The scientist behind the science (Toby Stephens) recovers and is next seen running Turing tests on AI candidates including a supposedly promising one created by Ava (Lotz). He hires her and they work on the program and he scans her face and brain which comes in handy when she's murdered by Chinese agents. (I guess England didn't get the memo that it's not allowed to portray China in a bad light because money.) They create a robot duplicate of Ava (right down to the boobs, which someone remarks on) and plop in the doctor's quantum computer brain with Ava's AI.

Despite the scans, the Machine (as they address it) isn't Ava, but the usual sci-fi trope of a childlike naif of an innocent soul in an uber-strong murder machine body. Of course the military wants to make a weapon out of her. Of course the Machine develops feelings for the doctor. Of course something is going on with the other wounded soldiers with implants who despite supposedly having mysteriously lost their ability for speech are clandestinely communicating with each other in a garbled electronic tone. Of course.

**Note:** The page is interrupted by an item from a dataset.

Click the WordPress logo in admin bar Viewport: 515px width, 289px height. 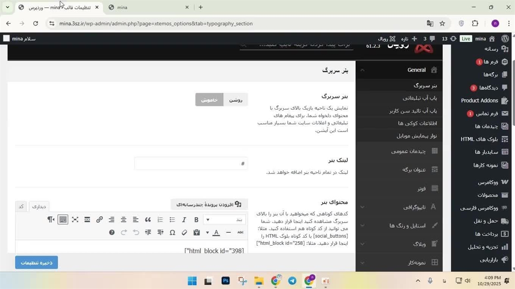pos(505,39)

It's all quite familiar and thus dull. I have to believe that the review quotes praising this movie are from tubby nerdgins who are just happy to see glimpses of shadowy female pseudo-nudity because for all the pretensions of depth pondering on the premise of a thinking, feeling machine, it's been done a zillion times before in films like Ghost in the Machine and, of course, Blade Runner. The subplot about the doctor's sick daughter doesn't make sense either; how does AI cure her and is he hoping to transfer her broken consciousness into a robot chasis?

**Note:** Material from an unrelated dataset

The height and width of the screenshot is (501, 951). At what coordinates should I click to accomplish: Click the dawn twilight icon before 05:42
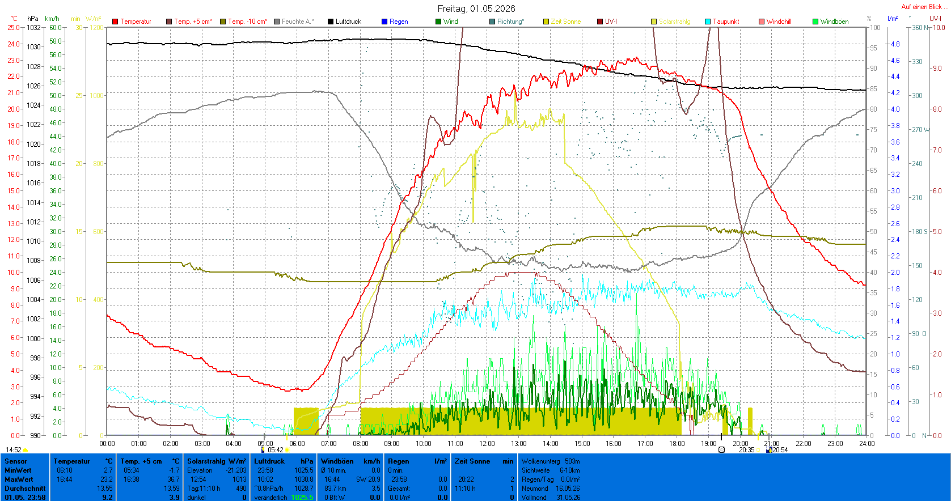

Clearly a low budget movie, the makers definitely get the money on the screen where it counts with some impressive visual effects, especially when Machine glows from within (glimpsed in the trailer which makes it look more an action movie than it really is). Lotz, who was a mixed bag on Arrow, is good here, adequately portraying the narrowly constructed role of child-intellect-in-dancer-body. If you're a fan of her Arrow, you may find The Machine mildly diverting, but overall there's not much ghost (soul) in this machine.

Score: 3/10. Skip it.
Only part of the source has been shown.